The view of I-787 from the Hudson River Way.  The D&H Railroad Building, now the SUNY Administration center, is in the background.
The Hudson River Way with downtown Albany in the background.  Nice sunset!
Parking.  Too much of it.  The lower uses of the city gravitate toward the highways.
The pedestrian walkway continued into downtown.  Narrow streets can be found after you cross Broadway.


Maiden Lane.  The building on the left has been stalled in its plans for residential conversion for years.  It's too bad, especially since this is such an awesome narrow street!
Crappy, blurry picture of Maiden Lane Park.  I love pocket parks.
This is the oldest part of the city.  The next part to develop was the Pastures neighborhood, so named after the grazing areas that used to lie immediately outside the stockade.  The downtown area has been rebuilt numerous times, not always for the best.  Like most places, after suffering the 20th century's aesthetics, it's not all urban and nice.  However, there's quite a bit of fun stuff here and it's a great place to spend the  day wandering.
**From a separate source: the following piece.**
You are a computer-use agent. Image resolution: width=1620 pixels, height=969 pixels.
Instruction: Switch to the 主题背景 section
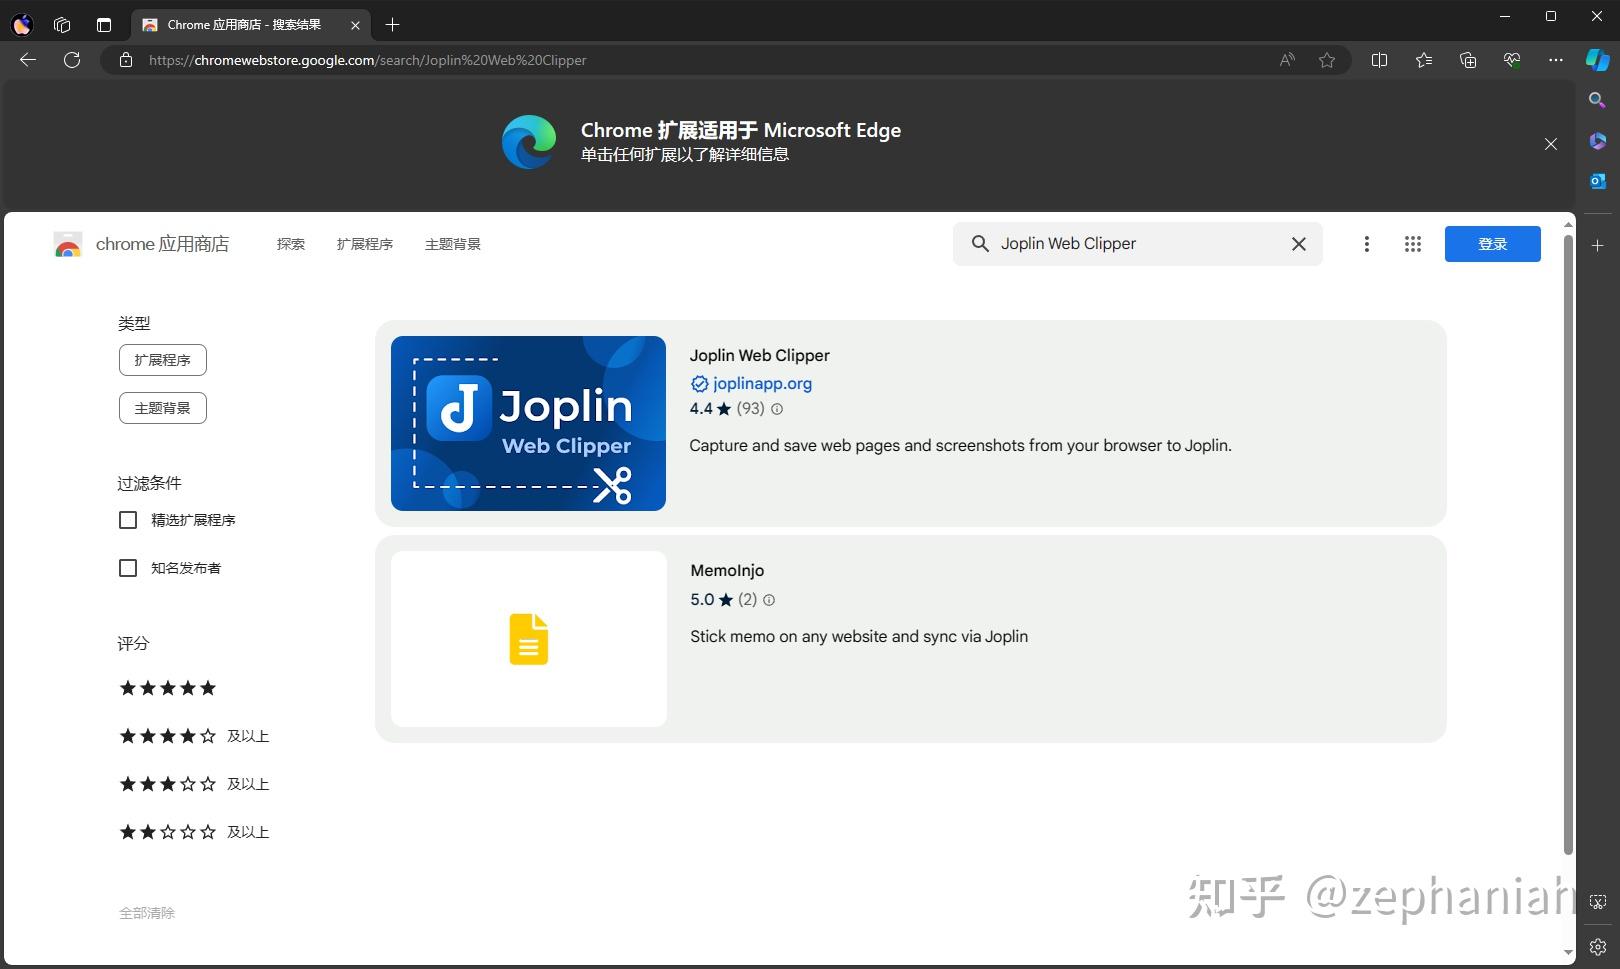point(452,243)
On Maiden Lane, looking north on James Street.
Same spot, looking south on James Street.
Maiden Lane.  There are a few restaurants on this stretch, but they're only open during the day. 
There are more residences going into downtown Albany all the time, most of which involve conversion of vacant upper floor of buildings into apartments and condominiums.  Once it gets to a critical mass, you'll see more businesses open in downtown and stay open longer.  There have been a few large projects proposed as well, but they were mostly proposed during the beginning of the economic crisis, around 2007-2008.


Alive at Five continues on North Pearl Street.

Pedestrian street on Steuben Street, looking toward to the Hudson River.
Steuben Street, looking away from the Hudson.
On this part of Steuben Street, there is a gym and a couple of pubs.  I believe either this building or one nearby is slated for residential conversion.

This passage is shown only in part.